L'agence régionale de l'hospitalisation (ARH) de Bourgogne a signé en novembre 2001 la convention de développement culturel en milieu hospitalier avec la direction régionale des Affaires culturelles (Drac) de la région. Le centre Leclerc avait alors monté son équipe de neuf salariés et cinq bénévoles.
Et pourtant, la Drac semble n'avoir pas été convaincue de la pertinence des projets de l'association, qu'elle n'a encore jamais soutenus. Et pourtant, le directeur de l'établissement se félicite d'avoir pris la bonne direction. « Les retours des patients sont très positifs. Certains nous ont déjà dit s'être demandé en entrant s'ils ne s'étaient pas trompés, parce que cela ne ressemble pas à un hôpital. Et quand, devant la nudité des murs et des vitrines entre les deux premières expositions, le personnel du centre s'est exclamé "Que c'est vide et triste !" , nous avons compris que nous étions sur la bonne voie. »

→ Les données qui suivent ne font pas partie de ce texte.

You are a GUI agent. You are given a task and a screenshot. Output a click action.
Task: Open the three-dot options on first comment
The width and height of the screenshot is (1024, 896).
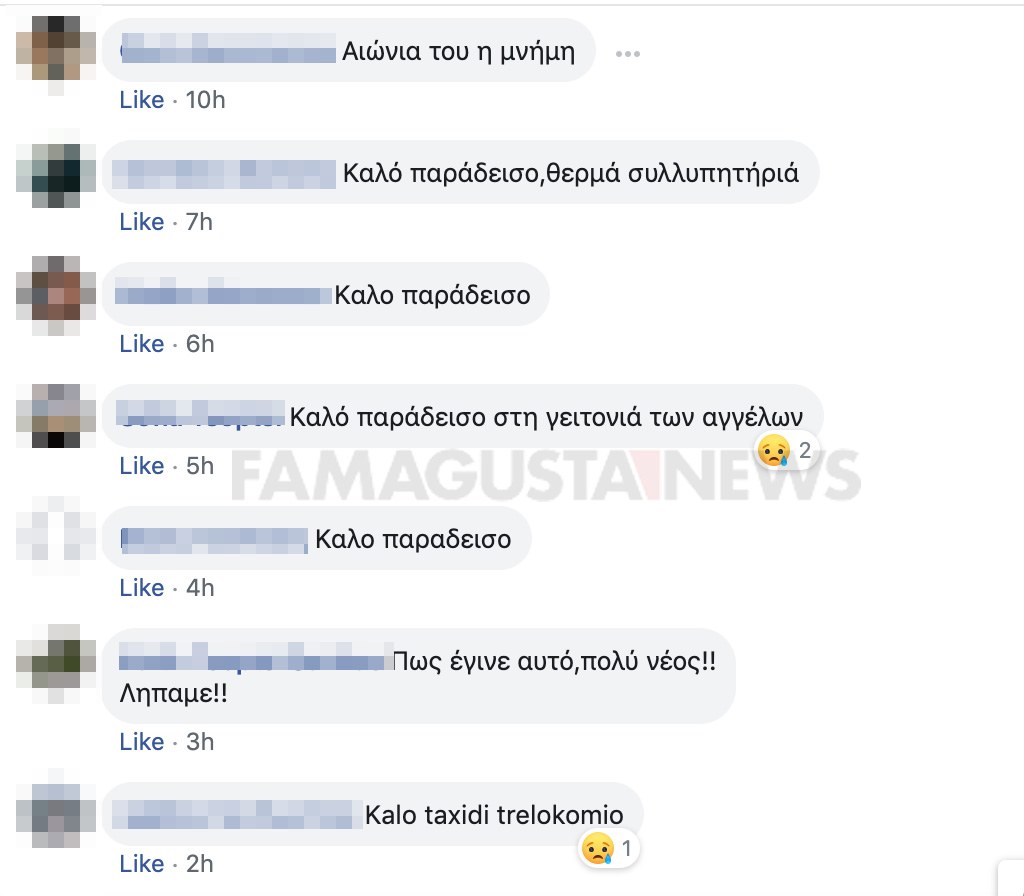click(628, 54)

Art et culture ne prétend pas vouloir imposer l'art à l'hôpital, elle a d'ailleurs choisi cette formule interactive qui laisse aux personnes la possibilité de profiter ou pas des événements culturels proposés. « C'est à eux de venir, à leur rythme. Notre ambition est simple, apporter un peu de vie dans un endroit qui est associé, du moins au début, à un moment douloureux. »

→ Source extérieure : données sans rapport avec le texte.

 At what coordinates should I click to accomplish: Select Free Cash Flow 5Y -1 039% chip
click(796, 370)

Qu'est-ce que la vie ? « Tout ce qui hors de l'hôpital, estime le Pr Horiot. Nous cherchons à ouvrir une porte sur l'extérieur. C'est comme lorsque nous incitons nos patients à ne pas porter leur pyjama toute la journée. » Une conception de l'interactivité que ne semblerait pas totalement partager la Drac bourguignonne. « La majorité des patients vient ici pour des courts séjours. Il faut donc adapter les événements culturels selon ce paramètre et les expositions, en cela, sont idéales. » Les malades, leurs accompagnants et leurs soignants pourront observer, côtoyer et se familiariser avec les sculptures de Kenny jusqu'au 23 décembre et échanger, à travers elles, quelques parcelles de leurs vies.
Adewuyi Kehinde Ken, « Echanges de dialogues intérieurs », centre Georges-François-Leclerc, 1, rue Pr-Marion, Dijon. Jusqu'au 23 décembre 2004, du lundi au vendredi.